Autoformalization자연어로 쓰인 규칙을 자동으로 형식 언어(LTL 등)로 변환하는 기술. 'LLM에게 규칙 번역을 시키는 것'이라고 볼 수 있음.

Labeling Function에이전트의 입출력 텍스트를 보고 '지금 결제가 완료됐나?', '배송이 시작됐나?' 같은 명제의 참/거짓을 판단하는 함수. TRAC에서는 이 역할을 LLM이 담당함.

Black-box Model내부 구조(가중치, 코드)에 접근하지 못하고 입력과 출력만 볼 수 있는 AI 모델. API로만 사용하는 GPT-4, Claude 등이 해당됨.

Related Papers

Related Resources

Original Abstract (Expand)

We examine one particular dimension of AI governance: how to monitor and audit AI-enabled products and services throughout the AI development lifecycle, from pre-deployment testing to post-deployment auditing. Combining principles from formal methods with SoTA machine learning, we propose techniques that enable AI-enabled product and service developers, as well as third party AI developers and evaluators, to perform offline auditing and online (runtime) monitoring of product-specific (temporally extended) behavioral constraints such as safety constraints, norms, rules and regulations with respect to black-box advanced AI systems, notably LLMs. We further provide practical techniques for predictive monitoring, such as sampling-based methods, and we introduce intervening monitors that act at runtime to preempt and potentially mitigate predicted violations. Experimental results show that by exploiting the formal syntax and semantics of Linear Temporal Logic (LTL), our proposed auditing and monitoring techniques are superior to LLM baseline methods in detecting violations of temporally extended behavioral constraints; with our approach, even small-model labelers match or exceed frontier LLM judges.
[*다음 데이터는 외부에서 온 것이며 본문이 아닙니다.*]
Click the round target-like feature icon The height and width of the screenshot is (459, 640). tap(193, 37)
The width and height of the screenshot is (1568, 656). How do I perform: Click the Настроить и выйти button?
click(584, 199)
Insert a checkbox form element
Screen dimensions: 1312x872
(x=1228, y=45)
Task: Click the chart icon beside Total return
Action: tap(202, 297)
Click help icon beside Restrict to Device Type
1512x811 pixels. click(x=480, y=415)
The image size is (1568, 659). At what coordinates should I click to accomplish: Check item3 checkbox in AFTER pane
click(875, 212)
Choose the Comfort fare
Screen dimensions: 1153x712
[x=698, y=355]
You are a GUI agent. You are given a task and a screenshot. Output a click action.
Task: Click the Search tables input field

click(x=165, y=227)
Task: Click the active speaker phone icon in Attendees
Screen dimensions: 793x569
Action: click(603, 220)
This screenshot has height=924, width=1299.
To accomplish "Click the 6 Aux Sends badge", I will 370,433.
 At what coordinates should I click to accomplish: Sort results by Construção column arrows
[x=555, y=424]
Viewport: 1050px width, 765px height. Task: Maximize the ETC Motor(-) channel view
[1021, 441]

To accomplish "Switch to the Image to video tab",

Our predictive and intervening monitors significantly reduce the violation rates of LLM-based agents while largely preserving task performance. We further show through controlled experiments that LLMs' temporal reasoning shows a pronounced degradation in accuracy with increasing event distance, number of constraints, and number of propositions.